The government is apparently working to bring out a manufacturing policy soon. But clean energy consultancy Bridge to India believes the incentives may only be available to new, large-scale manufacturing investments. In a blog post, it said, “Most of the existing manufacturers with small, uncompetitive capacities may not gain any direct benefit from the new policy. The prospects of market consolidation are also slim in our view because of obsolete and fragmented technologies being currently used.”

India had lost a trade case filed by the US at the World Trade Organization (WTO) regarding its domestic content requirement (DCR) in solar project development. Goyal had earlier stated that his government is planning to bring 16 cases against the US as an appeal against the WTO ruling (see Protecting Domestic PV Makers). Earlier this month, there were reports that India is seeking to arrive at a mutually agreeable solution with the US on the matter (see India-US Solar Trade Dispute).

India is pursuing a target of achieving 100 GW of installed solar power capacity by 2022. Its current capacity is over 7 GW (see India’s Installed PV Up By 3.6% In 1 Month). Many big American PV companies have been very active in the Indian solar sector, including SunEdision, First Soalr. While the country wants foreigners to invest and take active part in the growth story, it does want to give preference to its own solar manufacturers.
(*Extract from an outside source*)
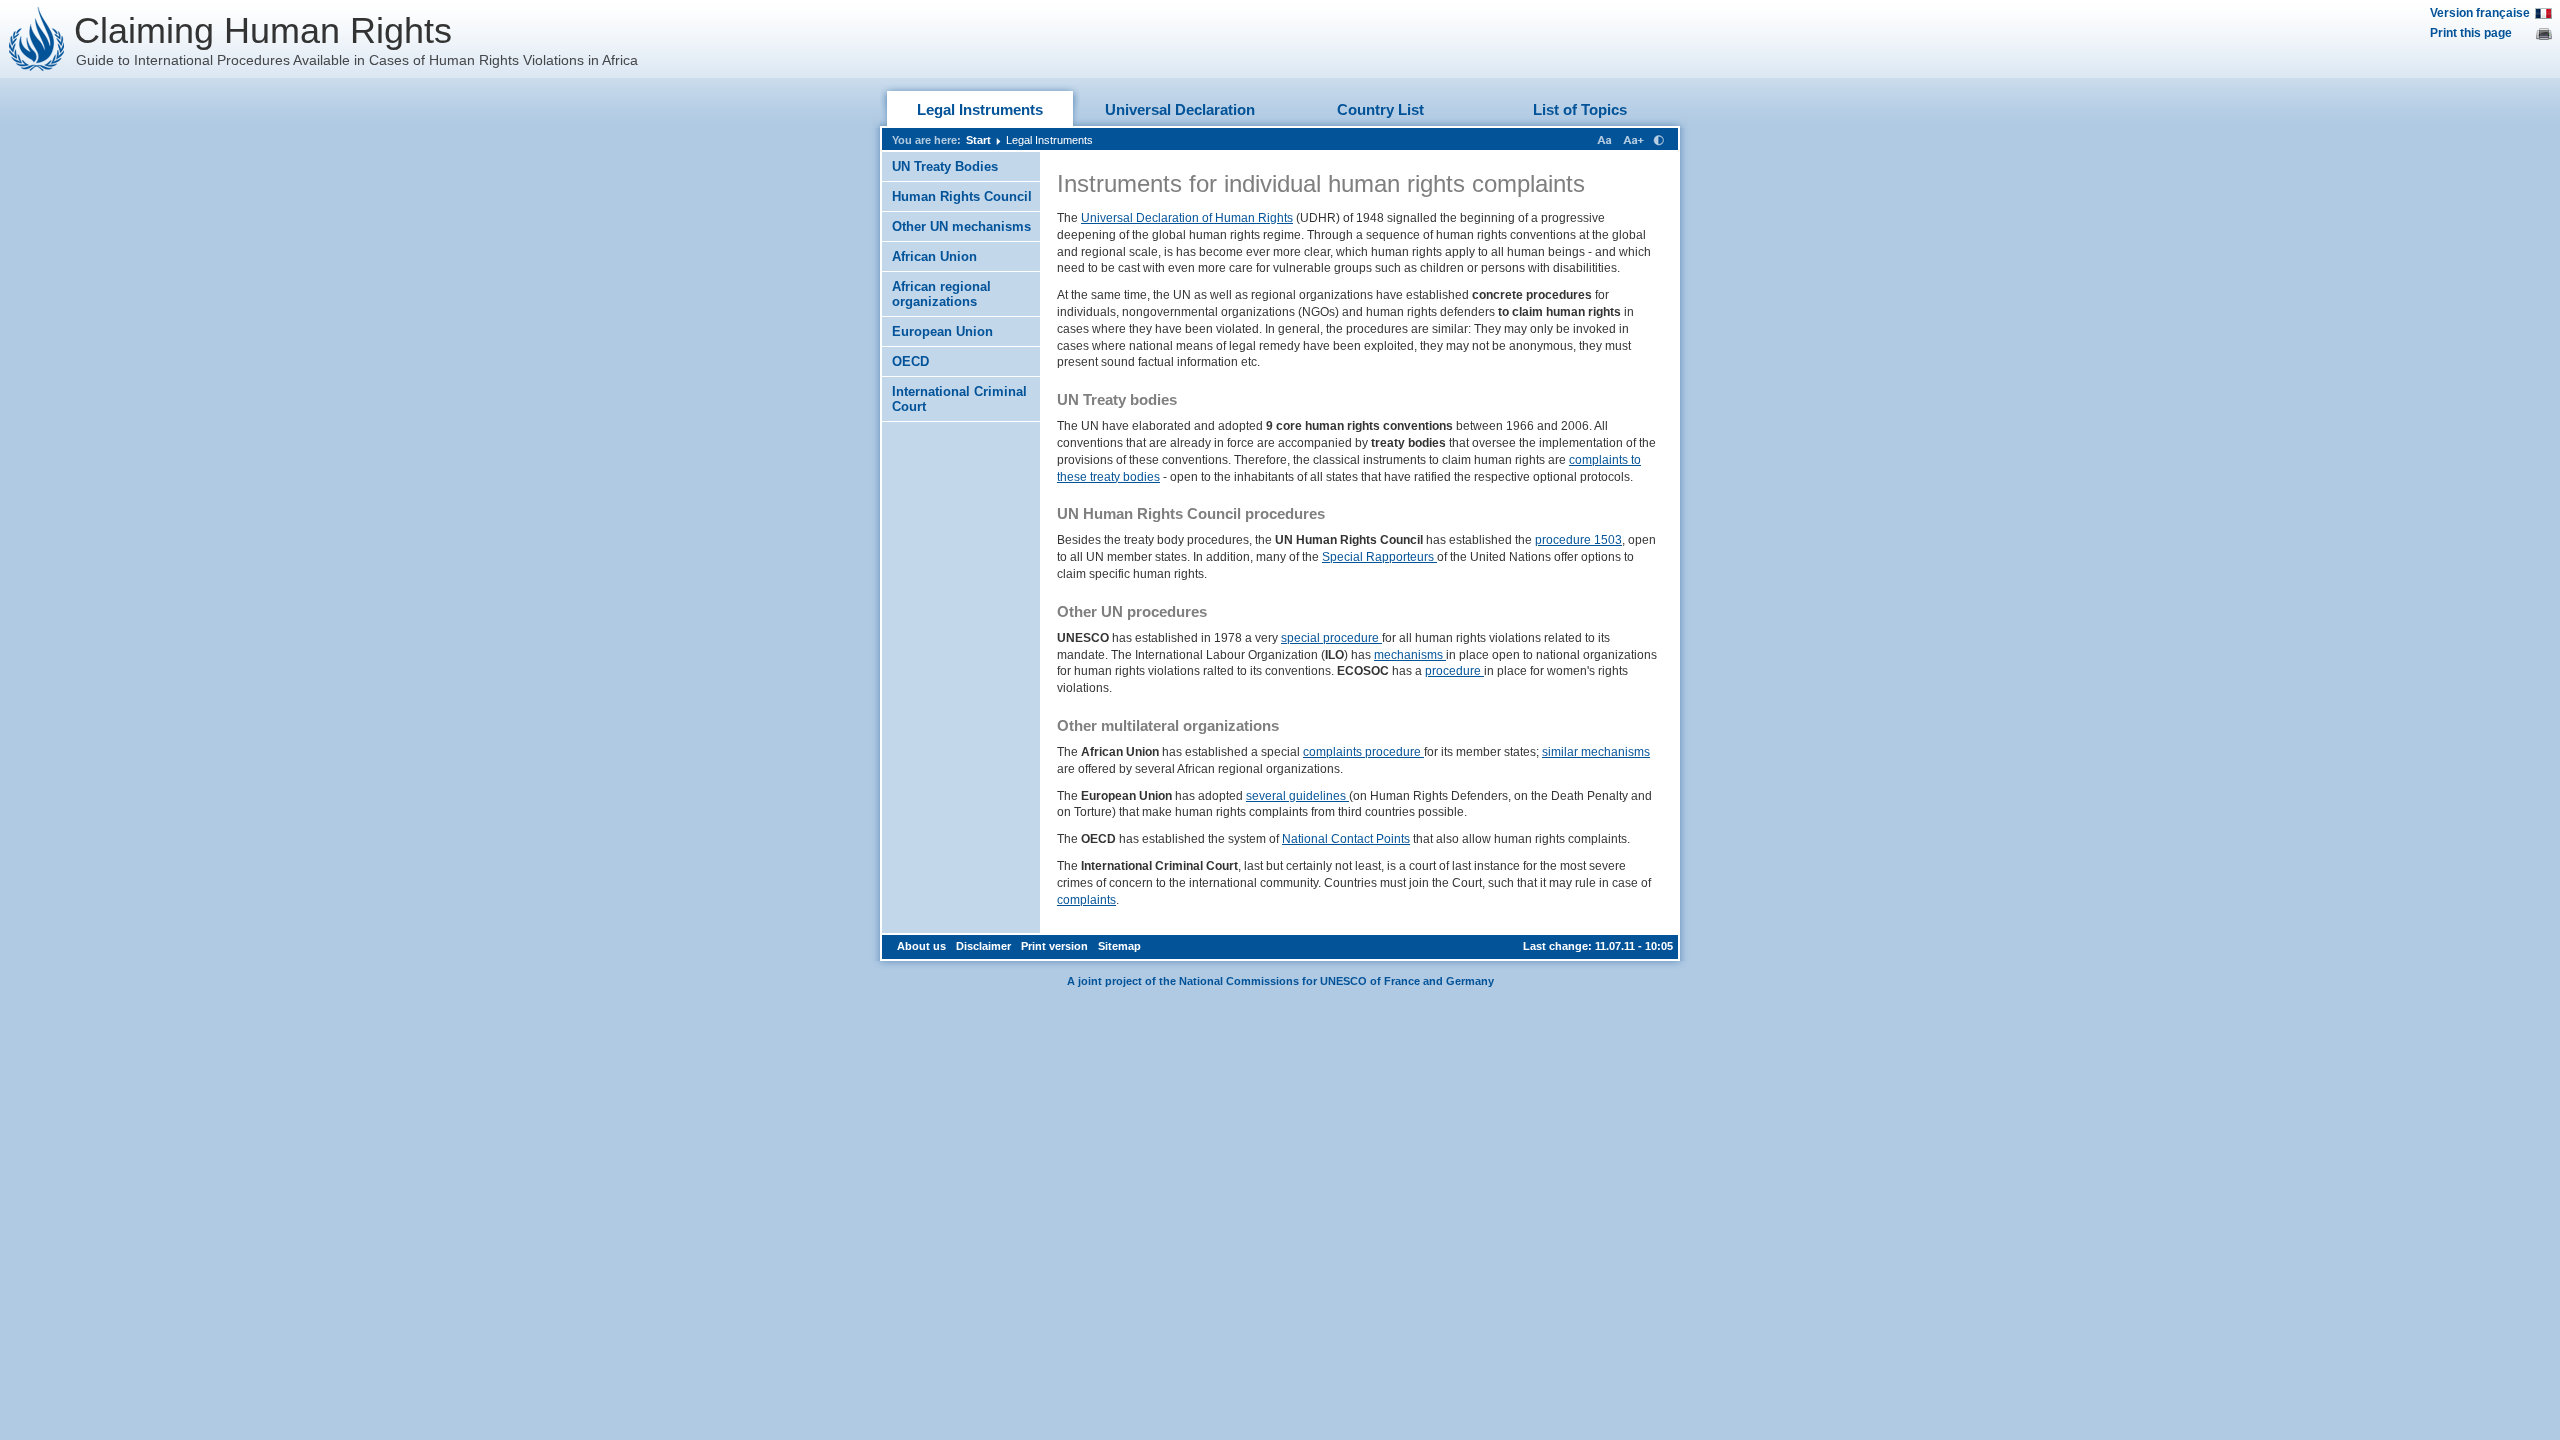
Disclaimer (983, 946)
The solar manufacturing capacity in the country currently is 1.2 GW for cells and 5.6 GW for modules (see India PV Manufacturing Capacity).

The Solar Energy Society of India (SESI) believes the adverse WTO ruling can lead to $100 billion loss for the Indian solar industry.
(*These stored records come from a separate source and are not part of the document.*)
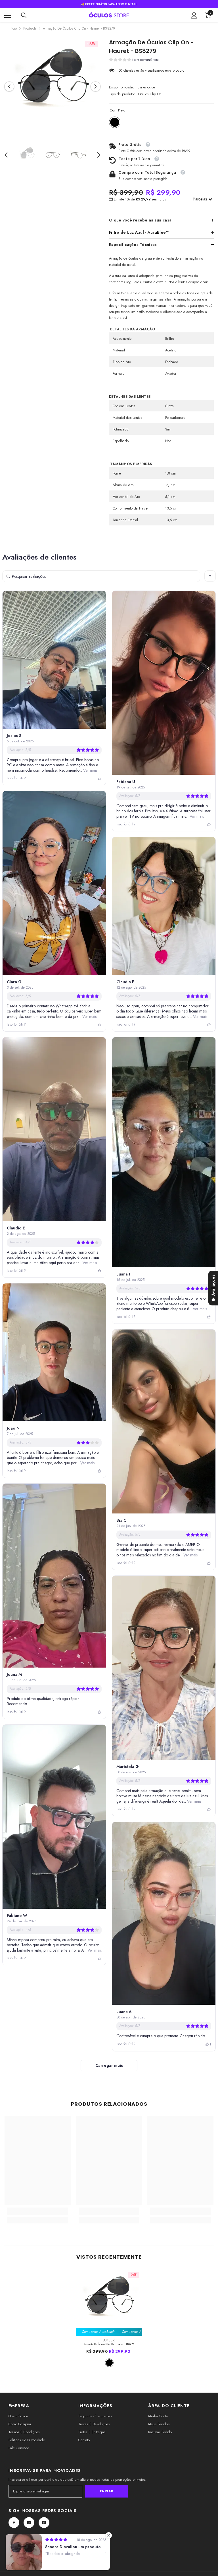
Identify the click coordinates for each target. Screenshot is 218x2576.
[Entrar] (194, 15)
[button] (9, 86)
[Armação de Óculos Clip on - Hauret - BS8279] (109, 2302)
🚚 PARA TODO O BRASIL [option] (109, 4)
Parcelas (200, 199)
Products (29, 28)
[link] (37, 2213)
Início (13, 28)
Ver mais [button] (89, 770)
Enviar (106, 2491)
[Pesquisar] (23, 15)
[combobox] (210, 576)
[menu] (7, 15)
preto (109, 2362)
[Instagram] (29, 2522)
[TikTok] (44, 2522)
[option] (52, 86)
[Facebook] (14, 2522)
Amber (109, 2340)
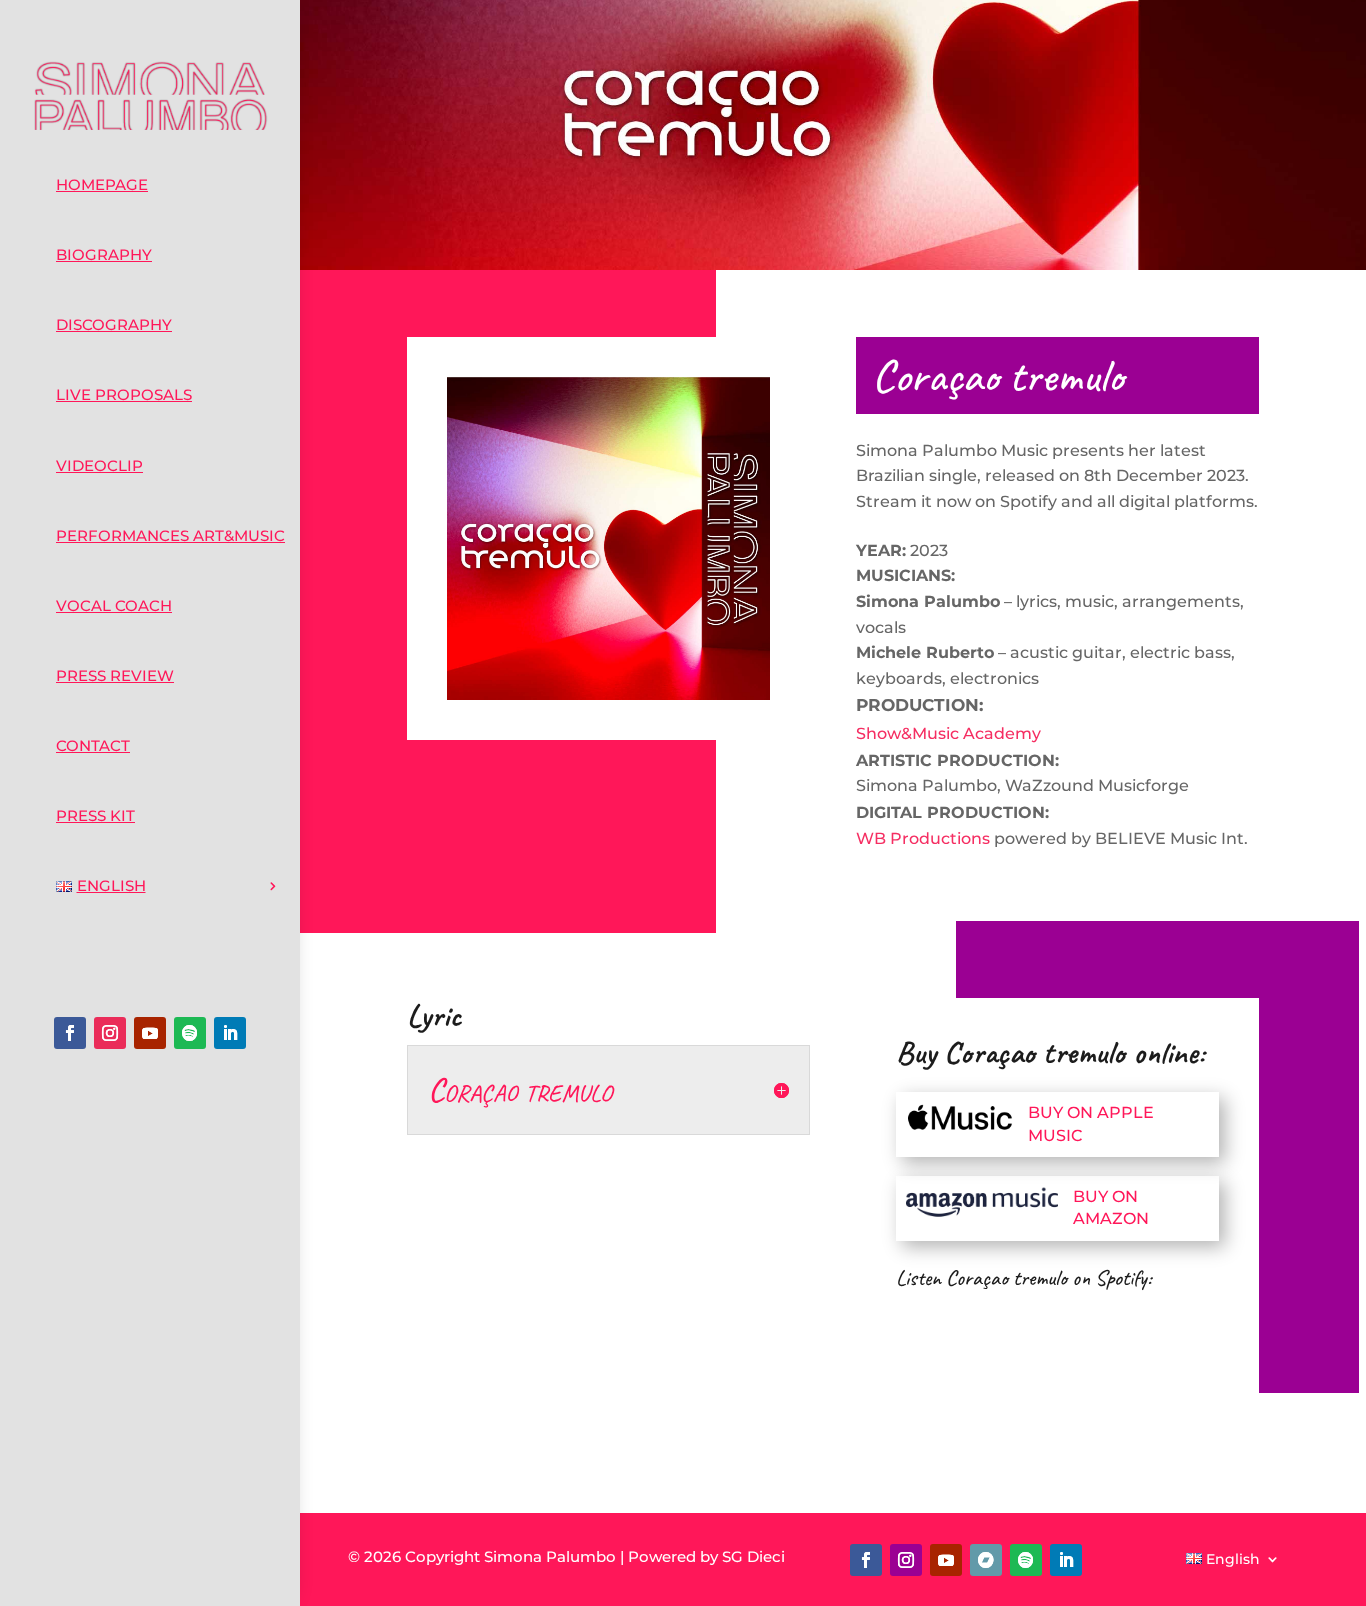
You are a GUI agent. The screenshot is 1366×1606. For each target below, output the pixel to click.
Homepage (102, 184)
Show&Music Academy (948, 733)
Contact (93, 745)
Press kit (95, 815)
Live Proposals (124, 394)
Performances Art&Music (170, 535)
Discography (114, 324)
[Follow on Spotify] (190, 1033)
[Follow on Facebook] (70, 1033)
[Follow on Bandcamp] (986, 1560)
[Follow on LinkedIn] (230, 1033)
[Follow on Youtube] (150, 1033)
Bridge to India added that financial incentives and assured market demand can play only a limited role in creating a vibrant manufacturing sector. “Long-term prospects for the sector will depend on ease of doing business in India, infrastructure availability and other business policies,” it said.

Domestic content requirements

Nonetheless, the central government made it mandatory for certain government funded power projects to use locally-made equipment and material procured through domestic competitive bidding. According to Indian business daily The Economic Times (ET), the Central Electricity Authority (CEA) has issued a directive in a letter to heads of central and state-owned power generation, transmission and distribution companies. Foreign players can participate in tenders for projects in a joint venture with local players or in consortium, ‘provided they establish an Indian manufacturing facility through a phased manufacturing programme’.

The quoted price will always be in Indian rupee only if international competitive bidding procedure for tendering is to be resorted to, ‘to create a level playing field’.

The report pointed out that Chinese companies are bagging most power equipment and material supply tenders, even in the solar space, but their product quality is a concern – which usually cannot be substantiated as was seen in other markets, but is rather usually spread to protect domestic products.